Cuando la tecnología falla, quiero gritar, maldecir y tirar mi iPad por la ventana de la oficina. Sé que esta no es una buena reacción. ¿Cómo puedo entrenarme para tener una mejor respuesta al fracaso tecnológico?
Todos hemos estado allí: las horas de trabajo desaparecen en el éter porque olvidamos hacer clic en “guardar”, o un mal funcionamiento de la aplicación elimina todos nuestros datos. ¿Cuál es la razón de la ira descomunal, y sí, pecaminosa que podemos sentir o expresar en esos momentos? Más importante aún, ¿cómo la combatimos? Hay dos factores diferentes a considerar.
1. Confiamos en la falsa promesa de que la tecnología nos hará como Dios
Los dispositivos que nos ahorran la mano de obra de épocas anteriores, como las lavadoras, cortadoras de césped, y lavavajillas, nos sirven al aumentar los límites de nuestra fuerza física. Pero las herramientas tecnológicas nos ayudan a trascender nuestros límites humanos por completo. Gracias a una gran cantidad de aplicaciones y la ubicuidad del WiFi de alta velocidad, podemos procesar cálculos matemáticos complejos o dirigir la compra, venta, y entrega de innumerables bienes y servicios las 24 horas del día, los siete días de la semana.
El esfuerzo físico requerido para tales hazañas no es mayor que tocar un teclado, sin siquiera el esfuerzo de tener que abandonar el sofá. La tecnología nos lleva a una iteración en el siglo XXI de las mentiras más antiguas: si confiamos en una cosa creada, seremos como Dios (Gn. 3:4), seremos habilitados digitalmente para trascender los límites del espacio, el tiempo, y la cognición humana.
Cuando la aplicación falla o el WiFi no funciona, nuestra ilusión de omnipotencia y omnipresencia artificial se hace añicos. Se nos recuerda que no somos Dios. Y nuestros corazones pecaminosos no aceptan el recordatorio.

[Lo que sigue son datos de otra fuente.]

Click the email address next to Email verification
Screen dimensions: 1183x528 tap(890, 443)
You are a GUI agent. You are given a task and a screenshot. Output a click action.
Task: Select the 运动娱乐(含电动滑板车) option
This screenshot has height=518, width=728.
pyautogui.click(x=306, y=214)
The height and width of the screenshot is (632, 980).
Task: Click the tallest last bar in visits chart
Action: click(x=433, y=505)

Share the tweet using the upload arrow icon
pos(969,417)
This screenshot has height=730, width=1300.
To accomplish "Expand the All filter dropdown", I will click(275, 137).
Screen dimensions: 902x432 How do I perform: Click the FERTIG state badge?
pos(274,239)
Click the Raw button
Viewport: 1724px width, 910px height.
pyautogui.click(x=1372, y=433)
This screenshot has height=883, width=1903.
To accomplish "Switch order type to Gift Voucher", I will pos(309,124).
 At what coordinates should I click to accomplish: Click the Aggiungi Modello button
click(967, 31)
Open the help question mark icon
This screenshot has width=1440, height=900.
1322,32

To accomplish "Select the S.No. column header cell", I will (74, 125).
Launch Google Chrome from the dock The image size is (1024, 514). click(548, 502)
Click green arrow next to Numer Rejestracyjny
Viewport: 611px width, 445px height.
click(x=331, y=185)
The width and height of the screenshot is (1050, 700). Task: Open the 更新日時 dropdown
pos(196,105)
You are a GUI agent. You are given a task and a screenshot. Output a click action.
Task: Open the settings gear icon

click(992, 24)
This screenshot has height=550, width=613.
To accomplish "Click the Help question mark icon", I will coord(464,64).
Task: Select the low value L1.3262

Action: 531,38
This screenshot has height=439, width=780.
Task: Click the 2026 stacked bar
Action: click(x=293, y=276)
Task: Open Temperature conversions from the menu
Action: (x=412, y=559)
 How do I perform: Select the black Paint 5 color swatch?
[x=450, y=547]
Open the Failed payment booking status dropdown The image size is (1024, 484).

2. Toda la evidencia visible de nuestros esfuerzos se pierde
Con la mayoría de los trabajos manuales quedan algunas pruebas de nuestro trabajo, incluso si el resultado previsto se ve frustrado. El pastel se puede quemar, pero todavía hay un pastel. El funcionamiento interno de la lavadora puede estar esparcido por el patio, pero el estado desmantelado es testigo del buen trabajo de alguien que intentaba repararla.
No es así con el trabajo digital.
Cuando trabajamos durante horas en una presentación de PowerPoint o una hoja de Google, solo para que una batería de computadora portátil nos falle, la evidencia de nuestro trabajo se borra por completo. Experimentamos una realidad de la existencia caída: el trabajo diligente no es garantía de un fruto evidente. Y clamamos con consternación que no tenemos “nada que mostrar” (Ec. 1:3).
Cuando la aplicación falla o el WiFi se cae, la ilusión de nuestra omnipotencia y omnipresencia artificial se hace añicos. Y nuestros corazones pecaminosos no aceptan el recordatorio.
Por supuesto, no es solo la pérdida de resultados digitales lo que puede hacernos tropezar con ira pecaminosa. Pregúntale a cualquier padre que haya encontrado al niño vaciando cajas de cereal en los cajones de la cómoda, o al dueño del cachorro que ve basura esparcida por el piso recién trapeado.
Las mismas Escrituras que nos confrontan y nos consuelan en medio de nuestras frustraciones sobre el trabajo físico también se pueden aplicar al trabajo digital.
Abrazar nuestros límites
Pablo nos anima a estar firmes, sabiendo que nuestro trabajo no es en vano (1 Co. 15:58). Nos dice que trabajemos sinceramente para Dios y no para los hombres (Col. 3:23-24).
Esos versículos nos recuerdan que nuestro trabajo siempre lo ve Dios, cuya visión no es limitada. Él nos bendice por nuestra diligencia (Pr. 21:5), no por el grado en que nuestra diligencia produce resultados que nunca podrían garantizarse, de todos modos.
Por la mañana, cuando iniciamos sesión en nuestras computadoras, podemos pedirle a Dios que centre nuestra confianza en Su poder y provisión, no en el poder de nuestras herramientas tecnológicas. Podemos pedirle que nos ayude a recordar nuestros límites y los de nuestra computadora portátil, y que confiemos nuestro trabajo y sus frutos al Rey que no tiene límites, no solo en su poder, sino también en su amor y deseo de hacernos el bien.